RECORDS TO PROCESS:

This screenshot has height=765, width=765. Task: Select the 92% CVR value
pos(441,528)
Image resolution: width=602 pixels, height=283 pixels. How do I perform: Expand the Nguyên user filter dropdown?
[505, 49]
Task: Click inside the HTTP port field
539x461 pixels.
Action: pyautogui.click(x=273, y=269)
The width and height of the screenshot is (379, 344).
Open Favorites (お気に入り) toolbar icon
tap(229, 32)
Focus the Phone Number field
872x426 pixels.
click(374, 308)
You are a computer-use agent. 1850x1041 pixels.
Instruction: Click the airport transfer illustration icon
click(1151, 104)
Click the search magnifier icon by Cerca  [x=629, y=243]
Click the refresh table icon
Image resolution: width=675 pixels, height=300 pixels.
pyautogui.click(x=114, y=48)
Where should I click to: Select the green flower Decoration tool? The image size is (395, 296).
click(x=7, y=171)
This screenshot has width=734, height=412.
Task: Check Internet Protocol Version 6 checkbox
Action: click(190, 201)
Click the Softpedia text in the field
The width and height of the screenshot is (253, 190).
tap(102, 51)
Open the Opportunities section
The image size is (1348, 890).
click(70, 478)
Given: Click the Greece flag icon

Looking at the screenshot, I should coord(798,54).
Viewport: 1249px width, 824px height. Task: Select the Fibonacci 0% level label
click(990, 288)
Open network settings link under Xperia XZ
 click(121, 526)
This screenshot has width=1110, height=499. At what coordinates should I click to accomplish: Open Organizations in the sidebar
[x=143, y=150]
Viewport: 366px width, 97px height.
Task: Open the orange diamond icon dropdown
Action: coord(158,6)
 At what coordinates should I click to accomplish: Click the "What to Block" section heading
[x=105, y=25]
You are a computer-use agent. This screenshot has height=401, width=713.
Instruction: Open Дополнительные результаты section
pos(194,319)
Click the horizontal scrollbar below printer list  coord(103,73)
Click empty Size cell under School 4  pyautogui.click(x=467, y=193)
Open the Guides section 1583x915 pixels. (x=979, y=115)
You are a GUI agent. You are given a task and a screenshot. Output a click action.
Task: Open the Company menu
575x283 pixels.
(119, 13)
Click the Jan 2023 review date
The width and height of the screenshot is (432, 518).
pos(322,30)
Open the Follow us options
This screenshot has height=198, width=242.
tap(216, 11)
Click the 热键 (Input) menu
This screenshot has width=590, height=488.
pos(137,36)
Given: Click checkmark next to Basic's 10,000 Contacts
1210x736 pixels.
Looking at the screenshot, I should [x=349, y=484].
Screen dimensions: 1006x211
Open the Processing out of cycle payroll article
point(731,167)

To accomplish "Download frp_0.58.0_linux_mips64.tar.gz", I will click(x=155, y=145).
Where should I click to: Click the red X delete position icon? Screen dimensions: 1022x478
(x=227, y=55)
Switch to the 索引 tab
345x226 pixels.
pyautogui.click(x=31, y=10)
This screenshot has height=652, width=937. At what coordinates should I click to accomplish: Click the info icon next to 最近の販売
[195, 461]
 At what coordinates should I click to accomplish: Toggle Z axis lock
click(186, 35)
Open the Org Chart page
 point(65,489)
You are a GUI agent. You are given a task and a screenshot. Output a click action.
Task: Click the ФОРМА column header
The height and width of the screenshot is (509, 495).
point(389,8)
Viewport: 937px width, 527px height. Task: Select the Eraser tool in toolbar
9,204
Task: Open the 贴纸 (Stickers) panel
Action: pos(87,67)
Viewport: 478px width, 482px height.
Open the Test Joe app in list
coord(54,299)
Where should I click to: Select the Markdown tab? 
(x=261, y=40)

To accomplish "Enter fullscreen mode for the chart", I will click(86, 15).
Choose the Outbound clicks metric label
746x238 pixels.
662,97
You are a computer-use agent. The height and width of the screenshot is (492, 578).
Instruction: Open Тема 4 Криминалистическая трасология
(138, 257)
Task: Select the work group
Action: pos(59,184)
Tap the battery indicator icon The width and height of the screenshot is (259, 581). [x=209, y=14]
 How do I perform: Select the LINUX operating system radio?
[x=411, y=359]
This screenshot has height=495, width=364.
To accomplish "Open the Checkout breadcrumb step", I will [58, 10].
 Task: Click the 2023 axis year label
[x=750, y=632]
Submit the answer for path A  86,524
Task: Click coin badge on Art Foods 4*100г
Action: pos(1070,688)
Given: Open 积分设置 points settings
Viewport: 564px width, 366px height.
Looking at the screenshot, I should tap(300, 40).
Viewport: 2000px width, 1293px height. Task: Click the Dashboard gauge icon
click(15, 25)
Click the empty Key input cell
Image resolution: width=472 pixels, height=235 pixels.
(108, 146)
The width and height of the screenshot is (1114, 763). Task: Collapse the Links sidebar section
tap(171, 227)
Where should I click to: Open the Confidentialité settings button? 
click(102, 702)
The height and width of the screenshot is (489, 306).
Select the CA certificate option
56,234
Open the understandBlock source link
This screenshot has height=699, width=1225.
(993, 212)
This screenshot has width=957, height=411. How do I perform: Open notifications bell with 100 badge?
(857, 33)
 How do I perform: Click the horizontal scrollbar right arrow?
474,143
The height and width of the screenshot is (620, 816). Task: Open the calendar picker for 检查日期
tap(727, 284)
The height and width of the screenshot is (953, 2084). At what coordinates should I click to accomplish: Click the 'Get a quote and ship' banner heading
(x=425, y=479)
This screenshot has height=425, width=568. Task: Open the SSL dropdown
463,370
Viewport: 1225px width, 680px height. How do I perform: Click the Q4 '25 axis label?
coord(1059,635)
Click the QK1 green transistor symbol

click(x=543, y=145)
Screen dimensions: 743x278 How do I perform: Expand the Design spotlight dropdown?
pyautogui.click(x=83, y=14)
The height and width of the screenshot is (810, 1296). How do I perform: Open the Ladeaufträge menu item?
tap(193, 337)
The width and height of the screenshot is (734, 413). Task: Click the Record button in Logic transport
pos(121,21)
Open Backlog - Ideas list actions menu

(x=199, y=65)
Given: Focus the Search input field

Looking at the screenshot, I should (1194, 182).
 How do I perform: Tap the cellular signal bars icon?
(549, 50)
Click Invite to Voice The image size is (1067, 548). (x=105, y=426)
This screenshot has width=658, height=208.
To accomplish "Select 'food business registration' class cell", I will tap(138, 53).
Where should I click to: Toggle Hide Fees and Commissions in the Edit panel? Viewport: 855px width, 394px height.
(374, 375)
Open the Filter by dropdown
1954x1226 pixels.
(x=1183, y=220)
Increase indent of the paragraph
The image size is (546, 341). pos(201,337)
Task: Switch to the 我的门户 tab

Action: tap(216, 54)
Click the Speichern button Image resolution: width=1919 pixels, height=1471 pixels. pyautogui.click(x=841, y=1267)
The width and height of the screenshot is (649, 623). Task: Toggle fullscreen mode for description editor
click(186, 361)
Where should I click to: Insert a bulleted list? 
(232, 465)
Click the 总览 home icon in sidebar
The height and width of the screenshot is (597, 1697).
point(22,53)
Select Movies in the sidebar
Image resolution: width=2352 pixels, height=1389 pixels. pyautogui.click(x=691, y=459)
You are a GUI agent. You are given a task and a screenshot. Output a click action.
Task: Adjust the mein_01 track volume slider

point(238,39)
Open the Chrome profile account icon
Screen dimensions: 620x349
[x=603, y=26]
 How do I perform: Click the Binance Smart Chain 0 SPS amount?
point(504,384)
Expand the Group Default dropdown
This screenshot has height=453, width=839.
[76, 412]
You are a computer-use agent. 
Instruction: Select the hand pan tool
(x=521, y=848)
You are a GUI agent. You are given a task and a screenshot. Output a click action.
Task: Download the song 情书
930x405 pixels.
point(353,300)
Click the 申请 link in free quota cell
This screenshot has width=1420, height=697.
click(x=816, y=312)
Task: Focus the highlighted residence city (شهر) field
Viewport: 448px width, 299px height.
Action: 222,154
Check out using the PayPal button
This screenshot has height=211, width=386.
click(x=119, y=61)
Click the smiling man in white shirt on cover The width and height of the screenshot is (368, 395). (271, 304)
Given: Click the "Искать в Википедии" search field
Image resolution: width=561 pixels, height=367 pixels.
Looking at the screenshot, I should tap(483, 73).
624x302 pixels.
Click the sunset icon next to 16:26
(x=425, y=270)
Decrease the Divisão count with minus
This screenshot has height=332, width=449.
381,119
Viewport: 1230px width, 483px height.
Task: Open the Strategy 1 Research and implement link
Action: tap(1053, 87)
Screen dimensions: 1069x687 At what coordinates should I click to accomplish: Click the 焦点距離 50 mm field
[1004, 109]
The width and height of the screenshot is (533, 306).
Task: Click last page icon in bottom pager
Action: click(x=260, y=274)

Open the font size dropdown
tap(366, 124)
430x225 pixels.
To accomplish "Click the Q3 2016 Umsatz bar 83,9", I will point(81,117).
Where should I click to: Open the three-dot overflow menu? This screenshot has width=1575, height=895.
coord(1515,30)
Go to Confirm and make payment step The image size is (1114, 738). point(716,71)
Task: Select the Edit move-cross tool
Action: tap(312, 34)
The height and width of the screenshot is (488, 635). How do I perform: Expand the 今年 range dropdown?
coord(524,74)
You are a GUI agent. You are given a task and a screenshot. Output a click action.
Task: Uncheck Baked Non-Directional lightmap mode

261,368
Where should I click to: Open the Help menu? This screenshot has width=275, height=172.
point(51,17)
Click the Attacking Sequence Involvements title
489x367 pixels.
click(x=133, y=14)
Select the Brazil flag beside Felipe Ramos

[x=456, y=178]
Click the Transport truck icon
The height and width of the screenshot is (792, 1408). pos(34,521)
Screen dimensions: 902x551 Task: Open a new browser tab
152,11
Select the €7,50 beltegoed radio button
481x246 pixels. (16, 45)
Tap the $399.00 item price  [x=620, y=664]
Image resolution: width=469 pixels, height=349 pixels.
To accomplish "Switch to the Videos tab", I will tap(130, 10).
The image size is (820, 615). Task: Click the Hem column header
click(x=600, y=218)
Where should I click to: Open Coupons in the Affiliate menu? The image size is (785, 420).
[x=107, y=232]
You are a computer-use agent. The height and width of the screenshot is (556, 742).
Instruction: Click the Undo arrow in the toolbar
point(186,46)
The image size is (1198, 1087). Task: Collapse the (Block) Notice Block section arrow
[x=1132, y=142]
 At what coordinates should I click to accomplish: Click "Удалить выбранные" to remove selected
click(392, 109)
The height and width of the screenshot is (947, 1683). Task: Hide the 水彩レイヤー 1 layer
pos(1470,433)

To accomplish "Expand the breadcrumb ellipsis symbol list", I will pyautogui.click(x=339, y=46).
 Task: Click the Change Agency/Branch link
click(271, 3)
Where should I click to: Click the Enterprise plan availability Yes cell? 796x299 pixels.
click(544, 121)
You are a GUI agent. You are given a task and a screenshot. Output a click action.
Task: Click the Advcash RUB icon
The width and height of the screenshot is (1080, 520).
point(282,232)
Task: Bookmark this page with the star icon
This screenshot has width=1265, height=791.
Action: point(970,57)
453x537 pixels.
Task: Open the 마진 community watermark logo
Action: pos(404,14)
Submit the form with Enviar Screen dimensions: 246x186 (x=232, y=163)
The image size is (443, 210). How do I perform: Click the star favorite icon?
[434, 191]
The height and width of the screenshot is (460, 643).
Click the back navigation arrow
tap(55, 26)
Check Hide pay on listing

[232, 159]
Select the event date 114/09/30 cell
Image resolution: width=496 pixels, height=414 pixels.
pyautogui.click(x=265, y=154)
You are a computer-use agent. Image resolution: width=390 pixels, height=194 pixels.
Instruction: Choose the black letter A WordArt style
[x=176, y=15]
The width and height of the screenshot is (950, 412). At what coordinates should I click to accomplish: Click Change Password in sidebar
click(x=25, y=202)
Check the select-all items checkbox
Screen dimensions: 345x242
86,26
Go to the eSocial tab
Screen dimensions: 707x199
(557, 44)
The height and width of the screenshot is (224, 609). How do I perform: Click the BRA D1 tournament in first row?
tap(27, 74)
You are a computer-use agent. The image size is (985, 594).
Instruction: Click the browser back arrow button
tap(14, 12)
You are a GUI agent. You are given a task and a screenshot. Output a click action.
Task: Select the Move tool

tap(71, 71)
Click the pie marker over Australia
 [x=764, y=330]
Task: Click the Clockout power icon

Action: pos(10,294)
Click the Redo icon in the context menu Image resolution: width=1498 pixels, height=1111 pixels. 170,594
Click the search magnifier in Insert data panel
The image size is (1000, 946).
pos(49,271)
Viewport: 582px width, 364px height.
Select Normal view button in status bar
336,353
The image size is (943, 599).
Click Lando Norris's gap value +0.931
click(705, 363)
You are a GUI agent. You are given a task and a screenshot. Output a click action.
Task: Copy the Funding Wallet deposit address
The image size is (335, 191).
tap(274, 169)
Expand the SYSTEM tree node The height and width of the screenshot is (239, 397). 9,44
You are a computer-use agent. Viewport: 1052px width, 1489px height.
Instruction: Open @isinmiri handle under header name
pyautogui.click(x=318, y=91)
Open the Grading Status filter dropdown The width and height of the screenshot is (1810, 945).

WHAT IS EXPECTED: Copy out the records, starting at the line containing "You are a computer-use agent. The image" and ending with the line containing "[x=764, y=330]", including both of those lines.

OUTPUT BELOW:
You are a computer-use agent. The image size is (985, 594).
Instruction: Click the browser back arrow button
tap(14, 12)
You are a GUI agent. You are given a task and a screenshot. Output a click action.
Task: Select the Move tool

tap(71, 71)
Click the pie marker over Australia
 [x=764, y=330]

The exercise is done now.